Advantages of using IR sensors:

Non-Contact Detection: Prevents contamination or wear and tear by enabling detection without physical contact.

Low Power Consumption: Because many infrared sensors use little energy, they can be used with devices that run on batteries.

Cost-effective and Simple Design: Simple infrared sensor modules are affordable and simple to include into circuits.

Quick Response Time: Active infrared sensors are able to give prompt feedback on detections.

Limitations of IR sensors:

Requirement of line of sight: The majority of active infrared sensors need a direct line of sight between the emitter, the object, and the detector. The signal may be blocked by obstructions.

Restricted Range: In general, infrared sensors have a short to medium effective range, particularly when contrasted with radar or ultrasonic sensors.

Environmental Sensitivity: Ambient light, particularly intense sunlight, fog, smoke, dust, and extremely high or low temperatures can all impair performance by interfering with the transmission or detection of infrared signals.

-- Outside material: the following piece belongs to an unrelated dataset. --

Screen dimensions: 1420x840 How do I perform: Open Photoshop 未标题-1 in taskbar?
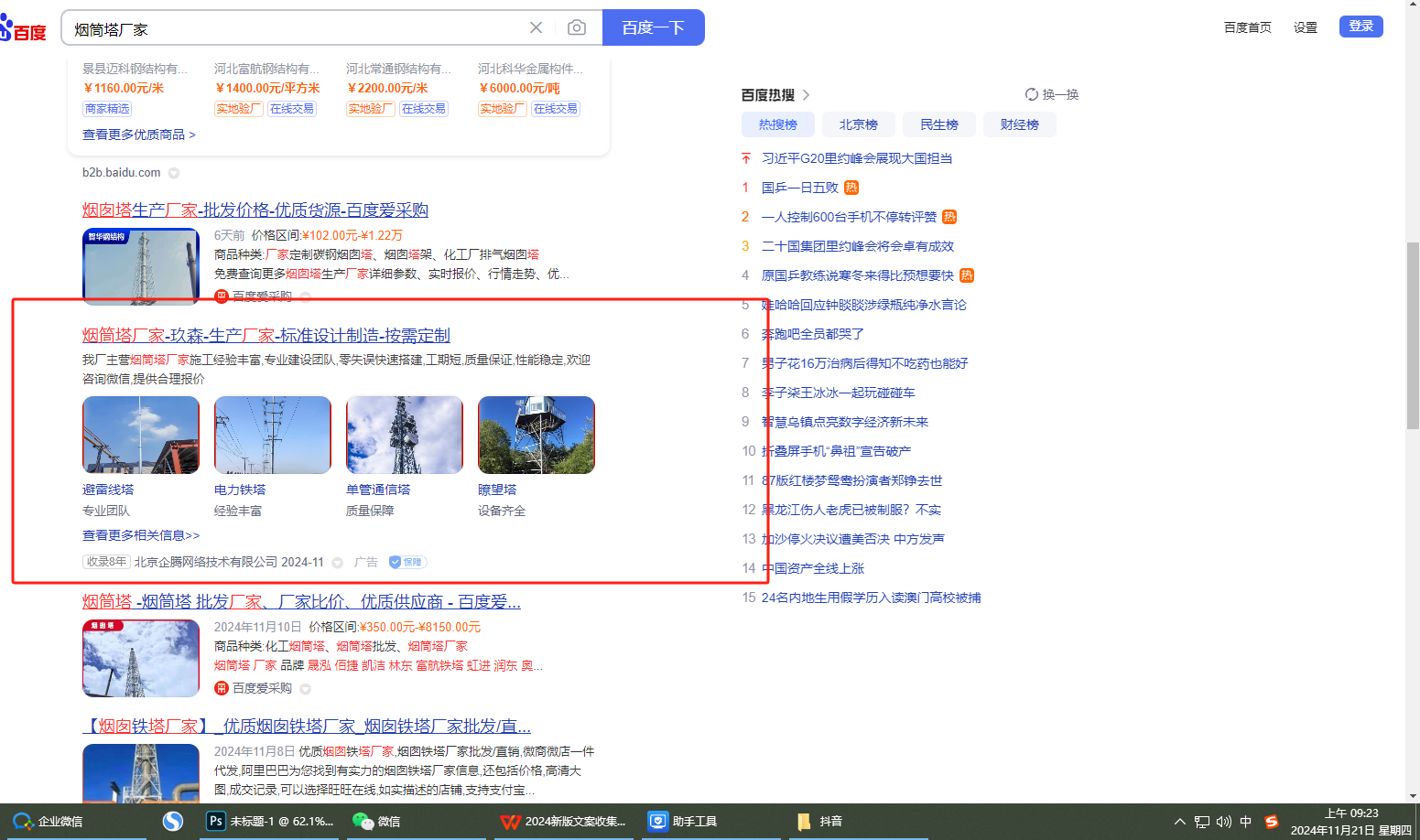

Color Insensitivity: Infrared sensors detect variations in infrared energy, which has nothing to do with the colors of visible light.

Problems with Transparency: IR light can travel through some transparent materials, such as water or clear glass, making detection challenging.

Robustness: Generally speaking, robustness is impervious to electrical noise.

Modern electronics rely heavily on infrared sensors because of their affordability, ease of use, and adaptability. IR sensors provide a dependable solution for proximity and motion detection, whether you're building a basic robot that avoids obstacles or automating a security system. They do have certain drawbacks, especially with regard to range and susceptibility to outside interference, but these may be mostly addressed with appropriate circuit design and modulation methods. Their wide range of uses in consumer electronics, industrial automation, robotics, and medical equipment show how essential infrared sensors are to the development of intelligent systems. Gaining insight into the inner workings of infrared sensors not only improves your understanding of electronics but also leads to a plethora of professional and do-it-yourself automation and control system opportunities.